Thematic Axis: Distributed AI and Complex Networks

Leader(s)

Sabeur Aridhi

Chahrazed Labba

Description

Here, we explore the social and technological contexts of interacting intelligent entities, covering topics such as multi-agent systems, agent-based simulation, crowd computing, the semantic web, provenance, norms and incentives, knowledge graphs, and mechanisms for trust and reputation. A key focus of this axis is the modeling, analysis, and learning over large-scale complex networks and graphs, which provide the structural backbone for distributed intelligence. This includes studying how information, decisions, and behaviors emerge, propagate, and evolve across interconnected agents and data sources, enabling scalable, robust, and trustworthy AI systems in real-world distributed environments.

Another dimension of this axis concerns confidentiality and data protection constraints. In many practical cases, data cannot be centralized due to regulatory, ethical, or technical limitations.
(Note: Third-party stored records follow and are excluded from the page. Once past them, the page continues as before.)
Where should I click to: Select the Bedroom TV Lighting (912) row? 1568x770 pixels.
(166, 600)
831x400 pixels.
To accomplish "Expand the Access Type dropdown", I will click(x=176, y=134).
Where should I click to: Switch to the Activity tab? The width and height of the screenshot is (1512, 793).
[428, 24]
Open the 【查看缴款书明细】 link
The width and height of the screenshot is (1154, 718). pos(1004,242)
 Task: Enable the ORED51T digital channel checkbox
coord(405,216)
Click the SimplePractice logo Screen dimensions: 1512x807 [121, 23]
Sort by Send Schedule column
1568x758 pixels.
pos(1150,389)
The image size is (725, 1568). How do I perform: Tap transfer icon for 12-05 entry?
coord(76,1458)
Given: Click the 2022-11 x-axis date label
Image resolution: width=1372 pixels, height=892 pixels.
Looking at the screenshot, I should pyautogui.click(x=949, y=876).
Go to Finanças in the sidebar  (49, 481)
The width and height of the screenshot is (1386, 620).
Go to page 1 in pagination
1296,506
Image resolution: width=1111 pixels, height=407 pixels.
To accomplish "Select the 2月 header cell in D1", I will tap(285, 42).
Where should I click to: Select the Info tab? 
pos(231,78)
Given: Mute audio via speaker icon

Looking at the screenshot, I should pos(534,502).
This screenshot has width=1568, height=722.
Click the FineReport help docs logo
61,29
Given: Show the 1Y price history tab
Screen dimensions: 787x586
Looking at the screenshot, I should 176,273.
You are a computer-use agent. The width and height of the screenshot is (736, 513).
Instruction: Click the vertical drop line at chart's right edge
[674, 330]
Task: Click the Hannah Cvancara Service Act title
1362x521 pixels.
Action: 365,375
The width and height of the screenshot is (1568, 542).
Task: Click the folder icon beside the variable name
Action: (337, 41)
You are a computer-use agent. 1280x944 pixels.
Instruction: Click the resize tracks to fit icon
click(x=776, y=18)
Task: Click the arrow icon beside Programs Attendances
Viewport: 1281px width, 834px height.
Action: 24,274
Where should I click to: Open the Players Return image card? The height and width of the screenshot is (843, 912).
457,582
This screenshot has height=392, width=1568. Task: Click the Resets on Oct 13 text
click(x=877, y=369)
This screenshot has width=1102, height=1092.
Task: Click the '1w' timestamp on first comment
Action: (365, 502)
In this context, particular emphasis is placed on federated learning, a privacy-preserving distributed learning framework in which multiple clients jointly train a shared model while keeping their data locally. Our work in this area focuses on the design and analysis of federated algorithms, with particular attention to scalability to a large number of clients, robustness to data heterogeneity, and evaluation of the quality and reliability of client contributions.

The motivation for focusing on distributed AI and complex networks as a research axis relates to the growing recognition that data, models and knowledge are rarely centralized: information is distributed across multiple sources, agents operate in parallel and interact, and data is often subject to constraints that prevent its centralization. In that sense, this axis connects naturally with several others. The knowledge representations and reasoning axis shares with it a common interest in graph-based representations: knowledge graphs and the semantic web are themselves forms of distributed, interconnected knowledge, and reasoning over them raises questions about scalability and distribution. The frugal AI axis is also closely linked, since distributing the training process is itself a response to resource and regulatory constraints, and where the efficiency of distributed algorithms is a direct concern. Finally, the explicability axis is relevant in distributed settings, where the opacity of collectively learned models raises additional challenges for transparency and accountability.